## Dataset content
++++

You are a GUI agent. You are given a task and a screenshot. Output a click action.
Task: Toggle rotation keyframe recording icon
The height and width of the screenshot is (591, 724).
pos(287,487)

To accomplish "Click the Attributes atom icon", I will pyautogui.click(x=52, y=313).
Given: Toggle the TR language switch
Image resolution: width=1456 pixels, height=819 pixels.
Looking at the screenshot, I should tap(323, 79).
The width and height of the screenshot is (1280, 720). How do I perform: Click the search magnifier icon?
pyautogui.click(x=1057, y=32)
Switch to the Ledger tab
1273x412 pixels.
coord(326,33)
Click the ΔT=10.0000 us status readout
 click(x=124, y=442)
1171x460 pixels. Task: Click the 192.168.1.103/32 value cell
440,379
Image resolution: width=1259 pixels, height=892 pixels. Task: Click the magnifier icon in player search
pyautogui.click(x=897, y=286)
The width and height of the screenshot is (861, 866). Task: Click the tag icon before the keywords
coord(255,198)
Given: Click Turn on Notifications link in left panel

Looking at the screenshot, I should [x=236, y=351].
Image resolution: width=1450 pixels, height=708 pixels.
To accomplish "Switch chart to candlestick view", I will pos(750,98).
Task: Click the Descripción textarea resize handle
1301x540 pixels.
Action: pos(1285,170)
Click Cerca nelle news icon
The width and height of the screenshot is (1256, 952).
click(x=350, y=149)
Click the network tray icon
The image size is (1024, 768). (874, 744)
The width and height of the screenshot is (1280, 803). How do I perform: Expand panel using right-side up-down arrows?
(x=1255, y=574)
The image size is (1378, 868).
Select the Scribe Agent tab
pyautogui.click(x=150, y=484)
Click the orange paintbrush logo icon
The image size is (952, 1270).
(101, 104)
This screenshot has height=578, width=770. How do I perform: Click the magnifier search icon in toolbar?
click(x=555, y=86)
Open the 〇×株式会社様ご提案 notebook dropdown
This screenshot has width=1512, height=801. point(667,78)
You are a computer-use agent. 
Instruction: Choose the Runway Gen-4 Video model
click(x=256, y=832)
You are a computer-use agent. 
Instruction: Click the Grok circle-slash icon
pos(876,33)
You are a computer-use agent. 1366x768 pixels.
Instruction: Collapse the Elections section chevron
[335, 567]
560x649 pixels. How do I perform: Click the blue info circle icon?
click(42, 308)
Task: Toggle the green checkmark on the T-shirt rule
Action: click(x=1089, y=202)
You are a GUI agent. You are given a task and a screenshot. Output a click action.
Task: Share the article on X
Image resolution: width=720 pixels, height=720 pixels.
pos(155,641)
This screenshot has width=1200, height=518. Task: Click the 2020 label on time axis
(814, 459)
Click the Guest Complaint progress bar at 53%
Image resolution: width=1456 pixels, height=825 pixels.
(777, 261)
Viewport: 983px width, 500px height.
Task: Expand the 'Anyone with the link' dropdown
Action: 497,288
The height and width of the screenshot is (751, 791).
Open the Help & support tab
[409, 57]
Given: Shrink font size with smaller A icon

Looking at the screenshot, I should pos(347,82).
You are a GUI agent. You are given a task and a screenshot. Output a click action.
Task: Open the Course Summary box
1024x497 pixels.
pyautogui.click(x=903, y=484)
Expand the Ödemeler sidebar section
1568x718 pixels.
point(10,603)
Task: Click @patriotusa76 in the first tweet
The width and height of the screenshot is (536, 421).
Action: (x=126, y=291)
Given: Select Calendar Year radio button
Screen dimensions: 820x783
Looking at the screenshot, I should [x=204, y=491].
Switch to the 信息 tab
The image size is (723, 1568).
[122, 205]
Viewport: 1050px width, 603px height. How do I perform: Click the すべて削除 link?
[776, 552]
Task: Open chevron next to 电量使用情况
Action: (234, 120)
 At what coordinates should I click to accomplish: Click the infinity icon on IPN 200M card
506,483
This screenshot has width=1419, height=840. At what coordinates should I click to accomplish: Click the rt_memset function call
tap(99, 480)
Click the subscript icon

++++

## Your task
Copy verbatim every line of the listing from the one containing "560x649 pixels. How" through the end of the listing, inclusive.

## Response
560x649 pixels. How do I perform: Click the blue info circle icon?
click(42, 308)
Task: Toggle the green checkmark on the T-shirt rule
Action: click(x=1089, y=202)
You are a GUI agent. You are given a task and a screenshot. Output a click action.
Task: Share the article on X
Image resolution: width=720 pixels, height=720 pixels.
pos(155,641)
This screenshot has width=1200, height=518. Task: Click the 2020 label on time axis
(814, 459)
Click the Guest Complaint progress bar at 53%
Image resolution: width=1456 pixels, height=825 pixels.
(777, 261)
Viewport: 983px width, 500px height.
Task: Expand the 'Anyone with the link' dropdown
Action: 497,288
The height and width of the screenshot is (751, 791).
Open the Help & support tab
[409, 57]
Given: Shrink font size with smaller A icon

Looking at the screenshot, I should pos(347,82).
You are a GUI agent. You are given a task and a screenshot. Output a click action.
Task: Open the Course Summary box
1024x497 pixels.
pyautogui.click(x=903, y=484)
Expand the Ödemeler sidebar section
1568x718 pixels.
point(10,603)
Task: Click @patriotusa76 in the first tweet
The width and height of the screenshot is (536, 421).
Action: (x=126, y=291)
Given: Select Calendar Year radio button
Screen dimensions: 820x783
Looking at the screenshot, I should [x=204, y=491].
Switch to the 信息 tab
The image size is (723, 1568).
[122, 205]
Viewport: 1050px width, 603px height. How do I perform: Click the すべて削除 link?
[776, 552]
Task: Open chevron next to 电量使用情况
Action: (234, 120)
 At what coordinates should I click to accomplish: Click the infinity icon on IPN 200M card
506,483
This screenshot has width=1419, height=840. At what coordinates should I click to accomplish: Click the rt_memset function call
tap(99, 480)
Click the subscript icon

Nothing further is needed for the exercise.